Exercise input:
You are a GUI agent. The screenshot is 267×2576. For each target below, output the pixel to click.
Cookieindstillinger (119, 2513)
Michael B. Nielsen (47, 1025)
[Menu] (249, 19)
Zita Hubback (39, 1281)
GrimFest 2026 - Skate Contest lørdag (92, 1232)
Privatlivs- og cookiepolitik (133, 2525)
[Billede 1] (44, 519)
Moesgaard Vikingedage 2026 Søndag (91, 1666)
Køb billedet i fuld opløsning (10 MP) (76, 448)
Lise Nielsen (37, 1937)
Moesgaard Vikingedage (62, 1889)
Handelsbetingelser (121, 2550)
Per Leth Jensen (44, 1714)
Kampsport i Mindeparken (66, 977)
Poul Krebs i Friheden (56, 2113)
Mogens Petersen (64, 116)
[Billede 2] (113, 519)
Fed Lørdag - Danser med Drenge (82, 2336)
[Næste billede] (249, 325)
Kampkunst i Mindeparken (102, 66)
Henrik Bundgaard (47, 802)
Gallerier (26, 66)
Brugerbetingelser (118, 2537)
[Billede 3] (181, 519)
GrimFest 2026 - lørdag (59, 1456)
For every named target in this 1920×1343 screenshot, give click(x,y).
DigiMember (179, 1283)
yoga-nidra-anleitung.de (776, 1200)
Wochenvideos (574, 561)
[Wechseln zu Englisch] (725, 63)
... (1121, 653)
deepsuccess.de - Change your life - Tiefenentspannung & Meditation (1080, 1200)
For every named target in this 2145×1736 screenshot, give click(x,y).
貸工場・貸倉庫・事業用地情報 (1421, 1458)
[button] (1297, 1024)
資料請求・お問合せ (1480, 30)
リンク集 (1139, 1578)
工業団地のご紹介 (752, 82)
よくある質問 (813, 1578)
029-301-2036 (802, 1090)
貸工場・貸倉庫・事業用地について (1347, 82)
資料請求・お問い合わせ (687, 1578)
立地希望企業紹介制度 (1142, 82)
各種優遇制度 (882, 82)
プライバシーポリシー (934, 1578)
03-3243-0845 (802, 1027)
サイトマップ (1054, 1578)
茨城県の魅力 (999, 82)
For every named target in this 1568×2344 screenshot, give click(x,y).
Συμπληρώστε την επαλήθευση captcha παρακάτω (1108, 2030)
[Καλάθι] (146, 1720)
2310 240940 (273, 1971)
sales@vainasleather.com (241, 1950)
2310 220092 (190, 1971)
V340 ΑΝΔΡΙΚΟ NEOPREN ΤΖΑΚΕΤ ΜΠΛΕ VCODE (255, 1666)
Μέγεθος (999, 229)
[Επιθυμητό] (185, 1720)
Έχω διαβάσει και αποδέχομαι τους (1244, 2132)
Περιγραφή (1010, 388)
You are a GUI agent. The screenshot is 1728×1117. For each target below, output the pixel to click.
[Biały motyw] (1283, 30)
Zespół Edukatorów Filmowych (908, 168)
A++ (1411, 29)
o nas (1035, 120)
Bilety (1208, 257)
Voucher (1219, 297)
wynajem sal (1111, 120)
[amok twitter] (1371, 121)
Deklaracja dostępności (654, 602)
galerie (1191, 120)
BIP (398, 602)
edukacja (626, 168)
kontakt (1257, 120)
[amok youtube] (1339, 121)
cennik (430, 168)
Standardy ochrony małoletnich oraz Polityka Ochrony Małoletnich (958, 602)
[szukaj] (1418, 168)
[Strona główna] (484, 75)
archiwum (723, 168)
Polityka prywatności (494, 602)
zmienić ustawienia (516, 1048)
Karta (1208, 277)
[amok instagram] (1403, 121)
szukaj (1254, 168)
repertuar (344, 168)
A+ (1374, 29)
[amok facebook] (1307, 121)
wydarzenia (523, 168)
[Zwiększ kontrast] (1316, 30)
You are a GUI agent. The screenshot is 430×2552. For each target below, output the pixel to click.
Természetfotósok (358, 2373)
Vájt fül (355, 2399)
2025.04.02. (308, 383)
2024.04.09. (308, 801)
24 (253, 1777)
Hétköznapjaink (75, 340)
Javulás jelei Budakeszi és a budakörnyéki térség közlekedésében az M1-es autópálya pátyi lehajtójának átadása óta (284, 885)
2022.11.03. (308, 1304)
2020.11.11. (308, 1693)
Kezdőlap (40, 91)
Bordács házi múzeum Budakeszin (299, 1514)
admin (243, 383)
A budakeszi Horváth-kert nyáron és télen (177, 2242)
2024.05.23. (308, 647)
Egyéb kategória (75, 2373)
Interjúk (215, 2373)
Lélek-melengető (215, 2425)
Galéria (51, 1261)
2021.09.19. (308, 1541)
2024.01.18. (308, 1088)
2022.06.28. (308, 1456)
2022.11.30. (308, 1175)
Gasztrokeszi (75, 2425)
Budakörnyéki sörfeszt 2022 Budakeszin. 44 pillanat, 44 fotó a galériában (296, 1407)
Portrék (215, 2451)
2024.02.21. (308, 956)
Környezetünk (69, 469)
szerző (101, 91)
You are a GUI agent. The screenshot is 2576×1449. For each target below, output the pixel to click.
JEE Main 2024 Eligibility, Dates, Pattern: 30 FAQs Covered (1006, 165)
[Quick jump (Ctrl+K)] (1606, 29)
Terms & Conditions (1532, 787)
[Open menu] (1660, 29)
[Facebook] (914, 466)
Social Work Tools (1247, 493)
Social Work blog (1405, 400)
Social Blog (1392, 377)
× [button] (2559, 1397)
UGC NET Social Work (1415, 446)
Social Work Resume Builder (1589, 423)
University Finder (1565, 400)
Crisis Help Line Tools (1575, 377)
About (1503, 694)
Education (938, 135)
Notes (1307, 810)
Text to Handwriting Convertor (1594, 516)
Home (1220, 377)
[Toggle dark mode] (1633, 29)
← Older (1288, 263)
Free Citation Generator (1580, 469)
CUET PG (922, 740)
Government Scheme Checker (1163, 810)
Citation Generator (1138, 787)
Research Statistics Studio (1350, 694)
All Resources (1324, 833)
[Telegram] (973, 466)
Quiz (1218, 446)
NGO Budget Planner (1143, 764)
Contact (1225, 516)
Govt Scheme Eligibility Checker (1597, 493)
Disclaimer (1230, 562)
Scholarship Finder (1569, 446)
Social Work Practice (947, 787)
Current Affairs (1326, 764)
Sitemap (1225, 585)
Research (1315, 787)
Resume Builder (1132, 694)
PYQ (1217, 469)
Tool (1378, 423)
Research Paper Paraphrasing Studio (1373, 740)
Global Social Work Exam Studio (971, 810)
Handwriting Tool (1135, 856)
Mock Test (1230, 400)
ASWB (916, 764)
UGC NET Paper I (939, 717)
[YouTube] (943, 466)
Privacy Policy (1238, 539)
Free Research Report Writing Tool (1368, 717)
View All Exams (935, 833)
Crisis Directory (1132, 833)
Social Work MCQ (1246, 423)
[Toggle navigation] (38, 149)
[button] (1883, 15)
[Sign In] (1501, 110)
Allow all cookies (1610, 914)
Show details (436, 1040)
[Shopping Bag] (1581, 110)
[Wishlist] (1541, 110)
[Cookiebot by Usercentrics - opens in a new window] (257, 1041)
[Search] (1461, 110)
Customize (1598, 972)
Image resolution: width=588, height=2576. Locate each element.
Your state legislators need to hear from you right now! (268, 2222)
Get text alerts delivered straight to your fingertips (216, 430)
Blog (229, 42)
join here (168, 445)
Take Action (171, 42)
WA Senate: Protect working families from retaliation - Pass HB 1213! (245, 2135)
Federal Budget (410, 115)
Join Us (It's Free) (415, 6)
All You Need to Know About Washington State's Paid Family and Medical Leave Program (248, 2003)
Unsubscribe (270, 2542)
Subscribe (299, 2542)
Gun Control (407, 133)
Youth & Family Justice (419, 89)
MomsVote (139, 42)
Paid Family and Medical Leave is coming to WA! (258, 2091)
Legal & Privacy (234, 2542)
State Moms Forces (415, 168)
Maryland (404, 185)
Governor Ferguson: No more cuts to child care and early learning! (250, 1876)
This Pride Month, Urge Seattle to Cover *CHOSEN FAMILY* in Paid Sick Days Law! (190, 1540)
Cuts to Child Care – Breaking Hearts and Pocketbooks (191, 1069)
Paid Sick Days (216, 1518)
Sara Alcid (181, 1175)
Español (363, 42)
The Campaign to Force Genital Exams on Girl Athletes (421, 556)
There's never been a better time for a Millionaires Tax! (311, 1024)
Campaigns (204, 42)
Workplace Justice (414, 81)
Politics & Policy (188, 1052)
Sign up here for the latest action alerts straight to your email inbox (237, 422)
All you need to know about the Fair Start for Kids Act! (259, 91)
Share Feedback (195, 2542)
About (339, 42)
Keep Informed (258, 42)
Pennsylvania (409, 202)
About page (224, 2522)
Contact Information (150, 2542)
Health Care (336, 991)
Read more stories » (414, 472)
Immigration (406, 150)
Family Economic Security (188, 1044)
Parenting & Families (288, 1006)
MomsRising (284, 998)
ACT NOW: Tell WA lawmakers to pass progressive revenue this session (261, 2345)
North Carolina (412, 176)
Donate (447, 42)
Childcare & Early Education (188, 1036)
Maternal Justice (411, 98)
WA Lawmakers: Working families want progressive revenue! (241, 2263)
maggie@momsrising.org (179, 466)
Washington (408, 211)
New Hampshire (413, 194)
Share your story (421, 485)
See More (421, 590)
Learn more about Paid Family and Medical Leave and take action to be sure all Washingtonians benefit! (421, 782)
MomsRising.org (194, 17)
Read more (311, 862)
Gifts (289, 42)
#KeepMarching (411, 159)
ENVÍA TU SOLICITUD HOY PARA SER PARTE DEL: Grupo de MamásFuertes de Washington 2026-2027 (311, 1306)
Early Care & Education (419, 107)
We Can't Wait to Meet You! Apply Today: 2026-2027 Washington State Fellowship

The problem:
Within the listing, count the lines that contain the word "Builder", and give the count by itself.

Response for this exercise:
2